Maksym Chaus

Personal information
- Full name: Maksym Ivanovych Chaus
- Date of birth: 13 January 1994 (age 32)
- Place of birth: Chernihiv, Ukraine
- Height: 1.80 m (5 ft 11 in)
- Position: Striker

Youth career
- 2009: SDYuShOR Desna
- 2009–2011: Olimpik Donetsk

Senior career*
- Years: Team / Apps / (Gls)
- 2012: Polissya Dobryanka / 13 / (4)
- 2013: LKT-Slavutych Chernihiv / 21 / (8)
- 2014: Polissya-Yunist Dobryanka / 13 / (3)
- 2015: Avanhard Koriukivka / 25 / (5)
- 2016–2017: Yednist Plysky / 27 / (5)
- 2017–2018: Polissya Zhytomyr / 14 / (0)
- 2018–2020: Krystal Kherson / 10 / (1)
- 2020–2022: Chernihiv / 31 / (0)

= Maksym Chaus =

Ukrainian footballer (born 1994)

Maksym Ivanovych Chaus (Максим Іванович Чаус; born 13 January 1994) is a Ukrainian footballer who plays as a striker.

==Career==
Chaus was born Chernihiv.
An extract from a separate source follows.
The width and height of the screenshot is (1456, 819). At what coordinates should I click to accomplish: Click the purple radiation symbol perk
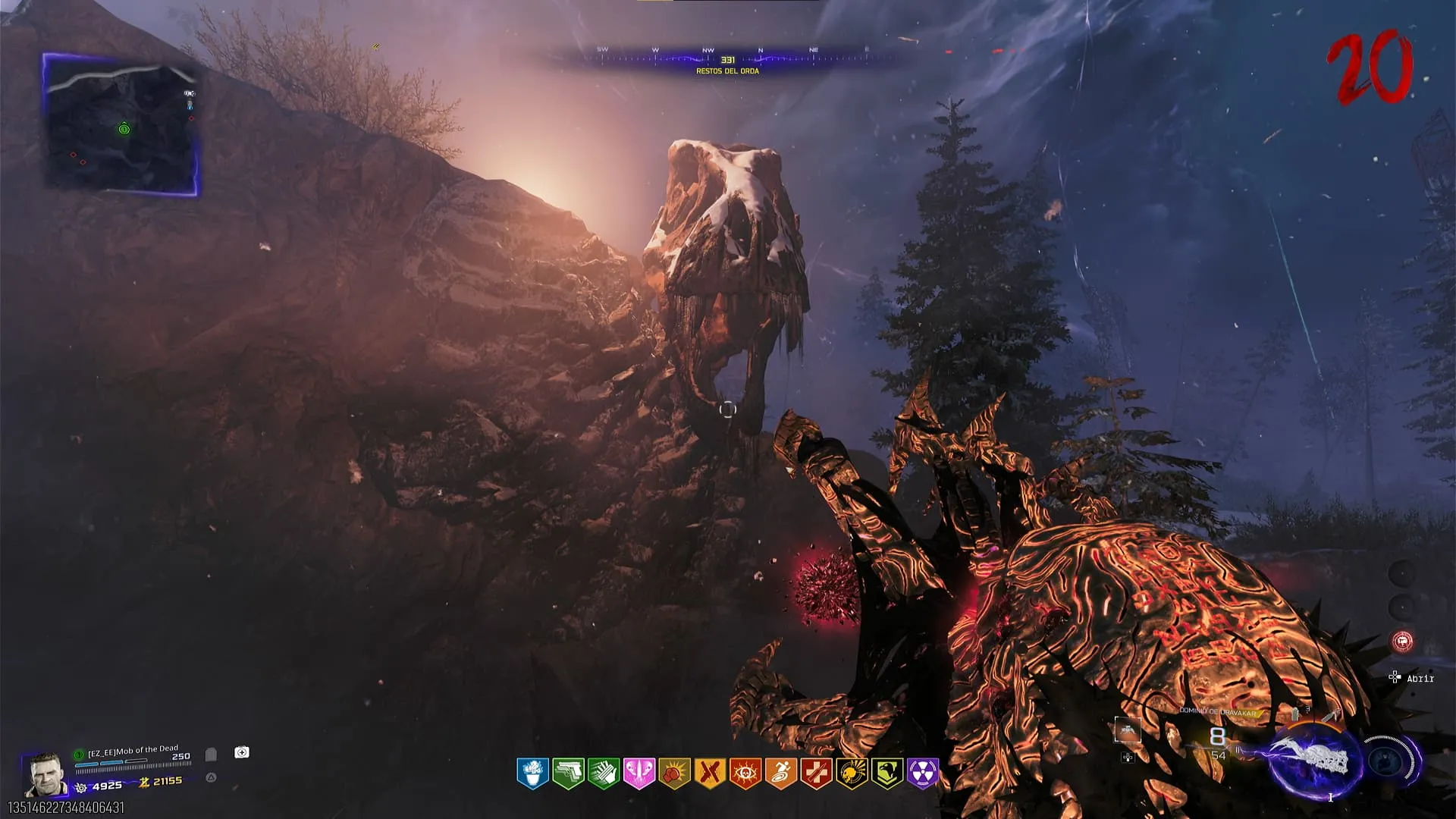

He started his youth career with Desna Chernihiv and Olimpik Donetsk. In 2014, he moved to Polissya Dobryanka, LKT-Slavutich Chernihiv, Yunist Polissya Dobryanka and Avangard Korukivka across the Ukrainian lower divisions.

===Polissya Zhytomyr===
In 2017 Chaus signed for FC Polissya Zhytomyr in the Ukrainian Second League. On 31 July, he made his debut against Prykarpattia Ivano-Frankivsk. In march 2028 he left the club.

===Krystal Kherson===
In summer 2018 Chaus moved to Kherson in the Ukrainian Second League. He made his debut against MFC Mykolaiv-2 on 22 July. On 17 August 2018, he scored his first goal against Real Pharma Odesa at the Krystal Stadium in Kherson.

===Chernihiv ===
In summer 2020, Chaus moved to FC Chernihiv, which has just been promoted to the Ukrainian Second League. On 24 October, he made his debut against Rubikon Kyiv. On 18 August 2021 he played in the 2021–22 Ukrainian Cup against Chaika Petropavlivska Borshchahivka, helping Chernihiv qualify for the third preliminary round for the first time in club history. On 2 September 2022, he terminated his contract with the club by mutual agreement.

==After retirement==
In 2022, he founded the children's football team called "Pivnich".

==Personal life==
His father Ivan Chaus was the president of Desna Chernihiv from 1999 to 2007, the longest serving president in the history of the club.